Target Name: SPIN3
NCBI ID: G169981
Review Report on SPIN3 Target / Biomarker Content of Review Report on SPIN3 Target / Biomarker
SPIN3
Other Name(s): spindlin-like protein 3 | Spindlin-3 | Spindlin family member 3, transcript variant 1 | SPIN3 variant 1 | TDRD27 | SPIN-3 | bA445O16.1 | bA445O16.1 (DXF34) | SPIN3_HUMAN | Spindlin-like protein 3 | spindlin family member 3

SPIN3: A Drug Target / Disease Biomarker

SPIN3, short for Src-Protein Inhibitors of NEDD8-activated Kinases 3, is a drug target and a potential biomarker for various diseases, including cancer, neurodegenerative diseases, and autoimmune disorders. Its unique mechanism of action, as well as its potential to be a druggable target, has made it an attractive target for researchers in the pharmaceutical industry.

SPIN3 functions as a negative regulator of the NEDD8-activated kinases (NAKs), a family of enzymes that play a crucial role in various cellular processes, including cell signaling, DNA repair, and inflammation. NAKs have been implicated in the development and progression of numerous diseases, including cancer, neurodegenerative diseases, and autoimmune disorders.

SPIN3 is a protein that is expressed in various tissues and cells, including the brain, spinal cord, and peripheral tissues. It is composed of a unique transmembrane domain that is responsible for its unique mechanism of action. This transmembrane domain is known as the N-terminal hypervariable region (HVR) and is involved in the regulation of SPIN3's activity.

The NHR of SPIN3 is composed of a variable region and a constant region. The variable region is responsible for the regulation of SPIN3's activity, while the constant region provides the structural stability necessary for the protein to maintain its stability and function.

The NHR of SPIN3 is unique in that it contains a conserved region, known as the ATP-binding site, which is essential for the regulation of SPIN3's activity. This conserved region is located in the NHR and is responsible for the regulation of SPIN3's ATP-dependent hydrolysis of the N-terminal domain.

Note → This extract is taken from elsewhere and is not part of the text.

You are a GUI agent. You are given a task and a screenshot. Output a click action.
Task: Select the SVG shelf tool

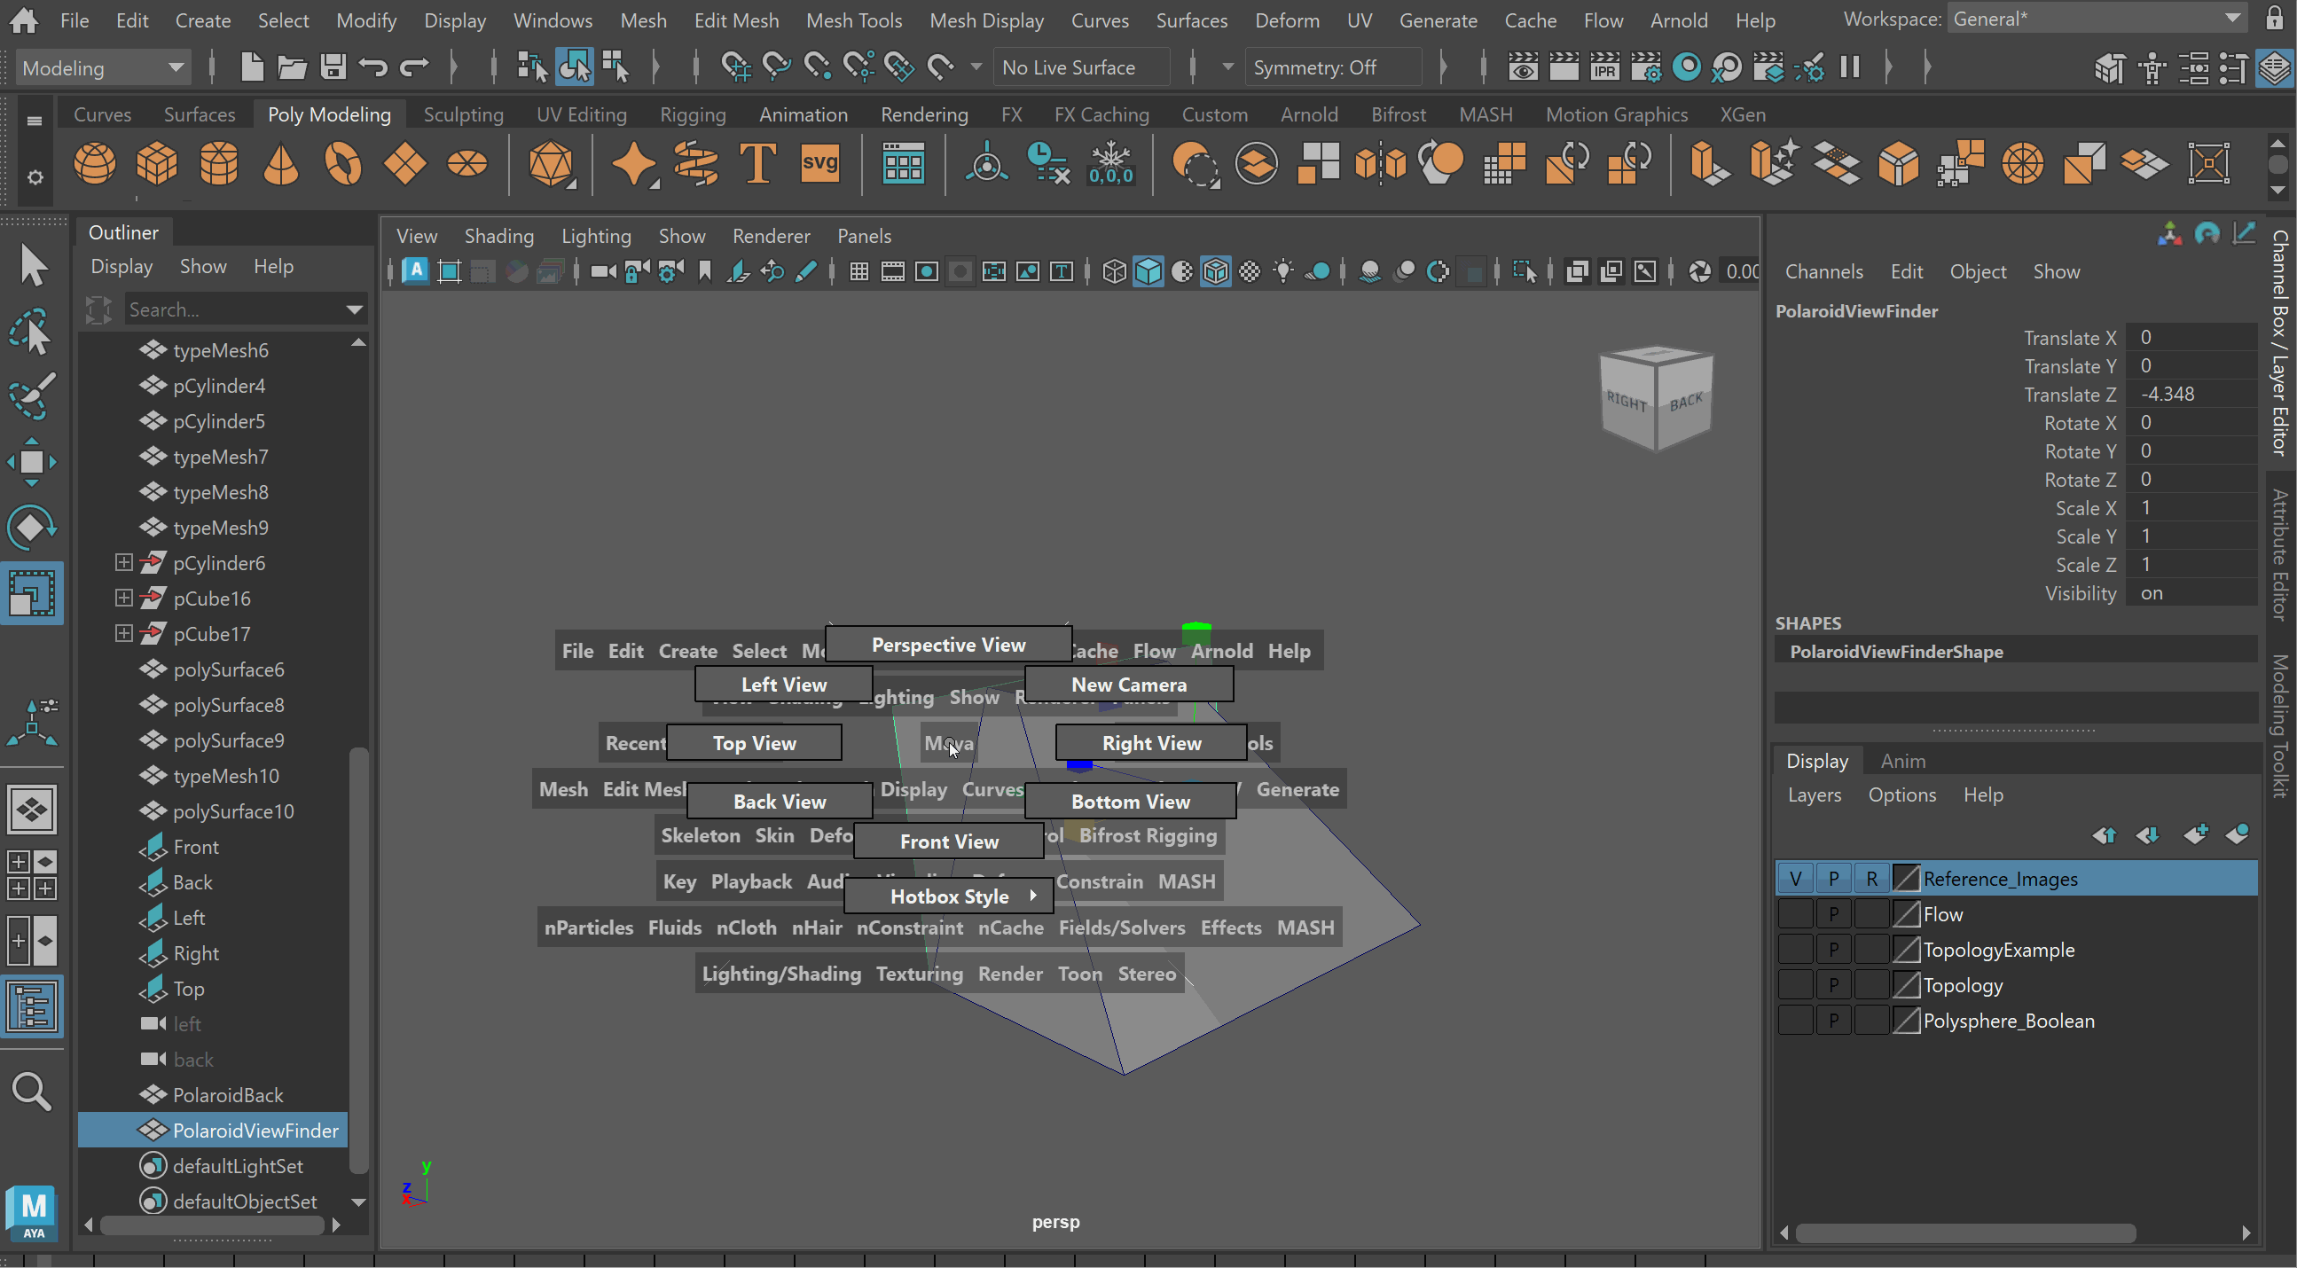[819, 164]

SPIN3's unique mechanism of action is based on its ability to inhibit the activity of NAKs. NAKs are enzymes that regulate various cellular processes, including cell signaling, DNA repair, and inflammation. The activity of NAKs is dependent on the activity of the ATPase enzyme, which is responsible for the production of ATP.

SPIN3 inhibits the activity of NAKs by binding to the ATPase enzyme and preventing it from activating. This inhibition of NAK activity has been shown to have a variety of therapeutic potential.

SPIN3 has been shown to be a potential drug target for various diseases, including cancer, neurodegenerative diseases, and autoimmune disorders. For example, studies have shown that SPIN3 is overexpressed in various tissues and that its expression is associated with the development and progression of certain diseases.

In addition, SPIN3 has also been shown to be a potential biomarker for various diseases, including cancer. For example, studies have shown that SPIN3 is overexpressed in various cancer tissues and that its expression is associated with the progression of cancer.

The potential drug targets for SPIN3 are numerous. One of the most promising targets is the inhibition of SPIN3, which has been shown to have therapeutic potential in a variety of diseases. Another target is the inhibition of SPIN3's activity, which has been shown to have therapeutic potential in the treatment of various neurological and psychiatric disorders.

In conclusion, SPIN3 is a drug target and a potential biomarker for various diseases. Its unique mechanism of action, as well as its potential to be a druggable target, has made it an attractive target for researchers in the pharmaceutical industry. Further studies are needed to fully understand the potential therapeutic potential of SPIN3.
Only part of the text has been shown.